E-commerce payment fraud soared by 18% from 2015 to 2016, while online banking fraud dropped as cyber-criminals changed tactics to target users directly, according to Financial Fraud Action UK.
The payments industry body revealed e-commerce fraud for 2016 stood at nearly £309 million, although this should be put in context of card spending also increasing by 18% over the period to £248 billion.
FFA UK put the rise in fraud down to an increase in breached data being made available on the darknet and the success of phishing and SMSishing scams designed to trick users into giving up their details.
On the face of it, there was better news for online banking, where related fraud losses dropped 24% to just £102m, while the number of cases increased slightly, by 2%.
However, FFA UK intelligence suggests that this reduction is due to cyber-criminals eschewing traditional attack methods involving the use of malware.
It explained:
“The proportion of prevented fraud has reduced from £7.57 in every £10 in 2015 [to £6 in £10 in 2016], largely due to criminals shifting their methods away from using malware attacks on online banking systems, which bank security processes identified and stopped, and towards methods less susceptible to direct bank intervention, such as scams directly targeting the customer.”
FFA UK director, Katy Worobec, argued that the organization’s “Take Five” campaign can help end users by educating them to remain suspicious of any unsolicited contact.
“Banks take the threat of fraud extremely seriously and continuously invest in advanced detection and verification systems to protect customers,” she added. “At the same time criminals continue in their attempts to circumvent this security by targeting customers for their personal and security information.”

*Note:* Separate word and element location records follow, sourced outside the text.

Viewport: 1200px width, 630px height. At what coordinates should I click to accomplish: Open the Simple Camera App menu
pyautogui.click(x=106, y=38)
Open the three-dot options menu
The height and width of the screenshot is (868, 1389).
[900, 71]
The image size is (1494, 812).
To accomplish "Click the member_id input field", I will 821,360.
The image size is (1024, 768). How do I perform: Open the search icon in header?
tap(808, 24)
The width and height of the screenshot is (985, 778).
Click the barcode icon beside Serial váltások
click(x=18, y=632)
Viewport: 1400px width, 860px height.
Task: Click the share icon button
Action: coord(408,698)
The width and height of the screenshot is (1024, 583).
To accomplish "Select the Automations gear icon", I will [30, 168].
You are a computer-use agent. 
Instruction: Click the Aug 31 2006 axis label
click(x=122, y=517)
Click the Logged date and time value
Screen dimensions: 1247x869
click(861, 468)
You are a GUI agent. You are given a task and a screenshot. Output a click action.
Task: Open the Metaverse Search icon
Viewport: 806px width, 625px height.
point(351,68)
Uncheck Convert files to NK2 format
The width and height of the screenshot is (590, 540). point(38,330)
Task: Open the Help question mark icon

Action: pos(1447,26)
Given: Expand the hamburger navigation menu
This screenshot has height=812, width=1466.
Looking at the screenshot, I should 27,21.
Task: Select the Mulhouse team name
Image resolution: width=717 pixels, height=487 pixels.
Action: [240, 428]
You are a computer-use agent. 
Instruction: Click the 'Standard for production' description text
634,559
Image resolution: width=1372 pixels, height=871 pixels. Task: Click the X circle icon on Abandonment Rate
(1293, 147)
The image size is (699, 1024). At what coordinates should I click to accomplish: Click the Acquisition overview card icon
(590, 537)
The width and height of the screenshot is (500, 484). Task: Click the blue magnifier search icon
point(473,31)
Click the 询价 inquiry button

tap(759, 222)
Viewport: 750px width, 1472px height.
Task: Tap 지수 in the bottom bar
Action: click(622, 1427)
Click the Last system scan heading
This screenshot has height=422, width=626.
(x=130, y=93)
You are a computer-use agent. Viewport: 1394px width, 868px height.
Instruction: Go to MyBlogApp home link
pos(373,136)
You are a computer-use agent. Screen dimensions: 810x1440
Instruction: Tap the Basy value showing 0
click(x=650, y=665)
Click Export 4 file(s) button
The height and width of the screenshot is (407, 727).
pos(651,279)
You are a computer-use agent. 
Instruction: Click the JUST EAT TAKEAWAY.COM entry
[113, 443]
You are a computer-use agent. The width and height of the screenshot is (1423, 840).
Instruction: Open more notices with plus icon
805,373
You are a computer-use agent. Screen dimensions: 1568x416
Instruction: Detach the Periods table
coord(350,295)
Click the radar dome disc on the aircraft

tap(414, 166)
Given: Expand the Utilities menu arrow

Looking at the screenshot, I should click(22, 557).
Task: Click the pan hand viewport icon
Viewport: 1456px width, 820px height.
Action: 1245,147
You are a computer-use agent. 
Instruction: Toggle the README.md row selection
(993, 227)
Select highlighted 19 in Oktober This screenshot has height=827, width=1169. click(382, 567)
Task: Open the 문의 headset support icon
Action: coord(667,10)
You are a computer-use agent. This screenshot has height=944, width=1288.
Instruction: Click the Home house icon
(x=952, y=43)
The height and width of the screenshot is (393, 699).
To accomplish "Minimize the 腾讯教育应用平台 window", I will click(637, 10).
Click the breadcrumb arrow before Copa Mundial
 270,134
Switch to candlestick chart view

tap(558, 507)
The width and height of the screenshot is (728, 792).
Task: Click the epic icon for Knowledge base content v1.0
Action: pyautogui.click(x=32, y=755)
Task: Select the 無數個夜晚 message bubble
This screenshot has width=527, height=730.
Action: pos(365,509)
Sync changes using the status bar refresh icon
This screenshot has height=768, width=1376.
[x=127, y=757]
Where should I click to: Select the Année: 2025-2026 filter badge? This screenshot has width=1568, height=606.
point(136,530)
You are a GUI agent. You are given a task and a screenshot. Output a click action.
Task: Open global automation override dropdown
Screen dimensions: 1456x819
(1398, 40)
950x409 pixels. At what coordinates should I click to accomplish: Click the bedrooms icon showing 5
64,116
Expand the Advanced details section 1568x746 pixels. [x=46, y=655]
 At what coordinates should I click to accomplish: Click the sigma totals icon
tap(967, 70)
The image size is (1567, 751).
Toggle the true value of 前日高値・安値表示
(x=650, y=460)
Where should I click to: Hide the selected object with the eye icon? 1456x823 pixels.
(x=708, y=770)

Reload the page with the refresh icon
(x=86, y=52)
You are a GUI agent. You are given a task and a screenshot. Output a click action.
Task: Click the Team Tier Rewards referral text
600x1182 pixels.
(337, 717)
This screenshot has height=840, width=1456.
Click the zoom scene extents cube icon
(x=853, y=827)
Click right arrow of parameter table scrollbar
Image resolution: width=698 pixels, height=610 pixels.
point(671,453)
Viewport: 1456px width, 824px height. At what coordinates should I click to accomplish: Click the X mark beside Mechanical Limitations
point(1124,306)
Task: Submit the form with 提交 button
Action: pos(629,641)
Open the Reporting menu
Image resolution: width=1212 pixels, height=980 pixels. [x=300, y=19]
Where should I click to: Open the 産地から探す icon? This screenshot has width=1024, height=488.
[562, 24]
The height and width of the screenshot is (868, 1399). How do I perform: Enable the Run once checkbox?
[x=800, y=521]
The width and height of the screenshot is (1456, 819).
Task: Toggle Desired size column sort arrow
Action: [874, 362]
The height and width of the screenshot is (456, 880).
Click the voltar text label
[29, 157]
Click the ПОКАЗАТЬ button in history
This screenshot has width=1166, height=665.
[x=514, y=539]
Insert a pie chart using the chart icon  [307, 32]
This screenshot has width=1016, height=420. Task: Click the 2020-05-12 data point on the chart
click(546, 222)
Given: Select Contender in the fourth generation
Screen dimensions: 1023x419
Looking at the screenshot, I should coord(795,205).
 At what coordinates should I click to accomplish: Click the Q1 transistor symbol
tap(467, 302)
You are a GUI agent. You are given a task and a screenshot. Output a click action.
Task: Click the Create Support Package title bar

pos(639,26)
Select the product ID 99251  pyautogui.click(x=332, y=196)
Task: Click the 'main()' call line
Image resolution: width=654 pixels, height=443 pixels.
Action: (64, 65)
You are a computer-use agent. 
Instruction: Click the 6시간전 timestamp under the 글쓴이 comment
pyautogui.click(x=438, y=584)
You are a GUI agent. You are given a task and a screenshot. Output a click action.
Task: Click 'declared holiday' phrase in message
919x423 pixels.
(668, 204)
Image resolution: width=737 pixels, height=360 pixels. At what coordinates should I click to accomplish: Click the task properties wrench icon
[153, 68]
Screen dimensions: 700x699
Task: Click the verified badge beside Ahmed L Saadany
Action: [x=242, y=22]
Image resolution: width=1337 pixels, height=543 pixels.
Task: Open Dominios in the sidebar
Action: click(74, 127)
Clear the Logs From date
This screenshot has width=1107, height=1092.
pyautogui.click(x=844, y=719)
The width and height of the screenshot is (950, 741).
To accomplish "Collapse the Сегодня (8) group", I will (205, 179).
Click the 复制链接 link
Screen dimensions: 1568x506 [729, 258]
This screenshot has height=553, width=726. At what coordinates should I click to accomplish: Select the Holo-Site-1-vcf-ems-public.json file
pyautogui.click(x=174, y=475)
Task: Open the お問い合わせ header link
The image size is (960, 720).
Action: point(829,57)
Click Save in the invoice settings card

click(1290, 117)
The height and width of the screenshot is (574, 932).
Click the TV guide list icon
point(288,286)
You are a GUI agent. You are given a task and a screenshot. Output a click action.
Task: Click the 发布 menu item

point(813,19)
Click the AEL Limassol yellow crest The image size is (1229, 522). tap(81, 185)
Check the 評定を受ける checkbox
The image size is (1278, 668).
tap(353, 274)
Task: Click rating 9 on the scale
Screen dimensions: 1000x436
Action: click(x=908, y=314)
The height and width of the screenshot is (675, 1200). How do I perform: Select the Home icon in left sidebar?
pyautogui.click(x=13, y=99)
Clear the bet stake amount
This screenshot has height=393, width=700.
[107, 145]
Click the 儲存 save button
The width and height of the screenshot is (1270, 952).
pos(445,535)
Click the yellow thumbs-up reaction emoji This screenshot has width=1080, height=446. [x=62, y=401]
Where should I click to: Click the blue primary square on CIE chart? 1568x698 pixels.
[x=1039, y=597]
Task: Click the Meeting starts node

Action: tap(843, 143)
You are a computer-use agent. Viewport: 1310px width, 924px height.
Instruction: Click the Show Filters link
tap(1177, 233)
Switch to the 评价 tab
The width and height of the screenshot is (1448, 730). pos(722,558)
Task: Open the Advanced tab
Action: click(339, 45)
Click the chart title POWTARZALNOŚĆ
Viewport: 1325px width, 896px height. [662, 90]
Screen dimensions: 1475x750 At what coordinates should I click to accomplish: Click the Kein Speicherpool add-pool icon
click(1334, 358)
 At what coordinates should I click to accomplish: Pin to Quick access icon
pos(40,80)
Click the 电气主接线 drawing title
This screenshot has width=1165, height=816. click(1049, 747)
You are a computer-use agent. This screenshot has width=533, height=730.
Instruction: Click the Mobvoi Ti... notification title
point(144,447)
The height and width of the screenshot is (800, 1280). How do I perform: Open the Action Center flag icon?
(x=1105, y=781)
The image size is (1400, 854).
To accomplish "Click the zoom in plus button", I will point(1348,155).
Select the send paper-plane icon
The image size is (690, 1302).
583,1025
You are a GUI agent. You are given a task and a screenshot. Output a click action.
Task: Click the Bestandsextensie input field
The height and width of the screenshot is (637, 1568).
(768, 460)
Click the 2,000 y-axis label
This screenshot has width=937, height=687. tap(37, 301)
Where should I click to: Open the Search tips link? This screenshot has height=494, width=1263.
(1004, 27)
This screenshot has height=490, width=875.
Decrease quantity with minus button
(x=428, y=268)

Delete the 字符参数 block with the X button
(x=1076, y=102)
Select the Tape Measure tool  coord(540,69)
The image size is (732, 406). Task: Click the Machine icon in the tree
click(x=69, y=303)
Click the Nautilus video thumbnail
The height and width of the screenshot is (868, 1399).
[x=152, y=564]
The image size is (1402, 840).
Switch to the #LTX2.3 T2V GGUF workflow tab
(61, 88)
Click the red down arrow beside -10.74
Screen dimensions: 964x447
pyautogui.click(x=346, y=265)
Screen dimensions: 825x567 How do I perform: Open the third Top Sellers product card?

Lisa Baergen, director at anti-fraud firm, NuData Security, explained that many fraudsters are switching to online channels as more countries adopt EMV.
“To detect out-of-character and potentially fraudulent transactions, before they can create a financial nightmare for consumers, we must adopt new authentication methods that can’t be deceived,” she added.
“Solutions that draw from consumer behavior and interactional signals are leading the way to provide more safety for consumers without friction, and less fraud in the marketplace.”